When a menstrual cycle is more than 35 days, ovulation is either not occurring, or it’s occurring irregularly. Usually, longer cycles are due to a lack of regular ovulation. In a regular cycle, the fall of progesterone is what causes us to bleed. However, if a follicle does not mature and ovulate, progesterone is never released, and the lining of the uterus continues to build due to estrogen. The lining becomes thick and unstable, eventually leading to bleeding. This can be unpredictable, and often very heavy, lasting a long period of time.

Being overweight or obese can also lead to heavy periods.

“You’re producing estrogen from two venues — ovaries and the extra fat. Body fat has the capability to produce a lot of estrogen, and all of this estrogen in the uterus could lead to uterine cancer,” said Gaither.

Estrogen encourages the growth of endometrial cells in the uterus, whereas progesterone inhibits it. When women have high levels of estrogen and low levels of progesterone over long periods of time, their risk for uterine cancer rises, according to Memorial Sloan Kettering Cancer Center.


Doctors use the term “anovulation” to describe when the ovaries do not release mature eggs regularly. This could be due to a number of factors, including irregularities with the thyroid gland or increasing levels of prolactin, which can inhibit the brain from communicating with the ovary. Polycystic Ovarian Syndrome (PCOS), a condition triggered by an imbalance of sex hormones, can cause failed ovulation and fertility, and increase the risk of miscarriage.

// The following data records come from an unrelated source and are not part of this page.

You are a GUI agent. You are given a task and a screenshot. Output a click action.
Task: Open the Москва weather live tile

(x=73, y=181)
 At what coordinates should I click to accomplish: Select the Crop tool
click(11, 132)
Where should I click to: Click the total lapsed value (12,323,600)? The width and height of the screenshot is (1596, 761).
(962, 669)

However, women who have regular, normal-length periods do not always ovulate. A 2015 study found one-third of all seemingly normal menstrual cycles may be egg-less, known as “silent anovulation.” This occurs when a woman appears to have a regular cycle, but the ovaries release no egg. This can threaten a woman’s fertility, increasing her risk of bone less, early heart attack, and breast cancer. Stress is linked to silent anovulation, and researchers believe this is the body’s evolutionary response to stop us from getting pregnant when we’re amiss.

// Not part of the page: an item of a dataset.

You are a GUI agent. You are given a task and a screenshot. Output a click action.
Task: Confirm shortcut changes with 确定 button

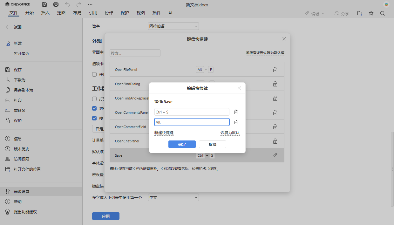coord(182,144)
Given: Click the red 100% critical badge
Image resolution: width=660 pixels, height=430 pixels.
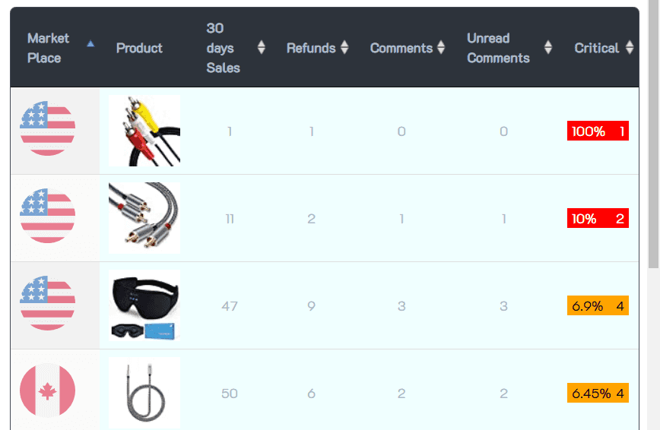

In addition to medical conditions, Gaither notes really strenuous physical activity, such as long-distance running, can lead to problems with fertility. A 2012 study found normal-weight women (BMI under 25) who engaged in vigorous exercise, such as running, swimming, and aerobics for five or more hours a week were 42 percent less likely to get pregnant than women who did not exercise at all.

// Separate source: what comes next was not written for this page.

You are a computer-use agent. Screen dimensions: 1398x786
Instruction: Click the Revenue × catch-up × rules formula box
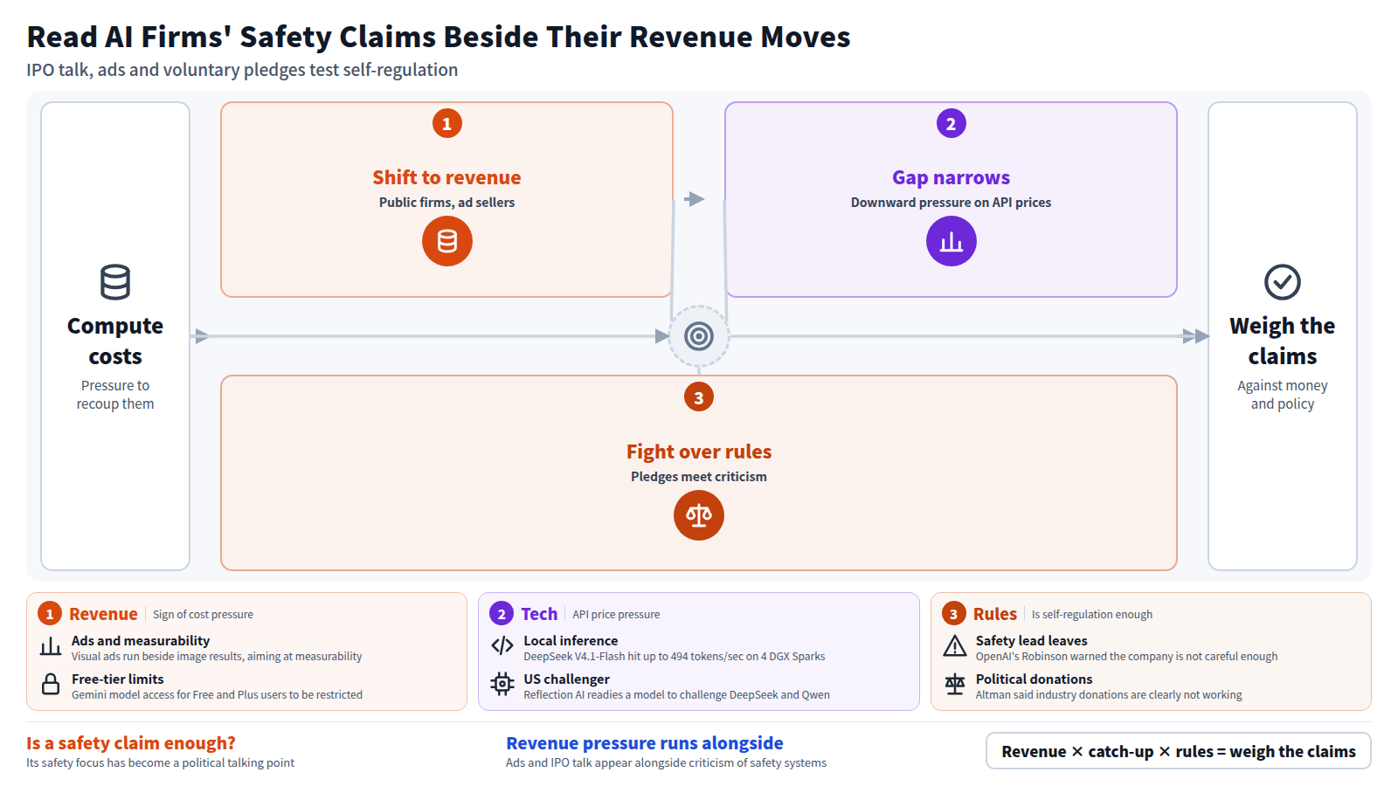[1179, 751]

Vigorous exercising can affect ovulation, and therefore, disrupt the menstrual cycle. The pituitary gland translates this activity as an inopportune time to stress the body with reproduction, inhibiting the signal to the ovary to promote ovulation. Extreme exercising could also affect implantation, or the egg’s ability to attach itself to the inside of the uterus.

Emotional, social, or physical factors can cause changes body-wide, affecting our cycle.

“Once you pay attention to your cycle, such as the heaviness, the length of the cycle; all of these things can impact your ability to conceive,” said Gaither.

Gaither advises women should seek help if they notice consistent irregularities with their cycle, or if they’ve been trying to get pregnant for at least a year.

Paying attention to what happens to our bodies every time of the month will help us understand our menstrual cycle, and what’s happening with our fertility.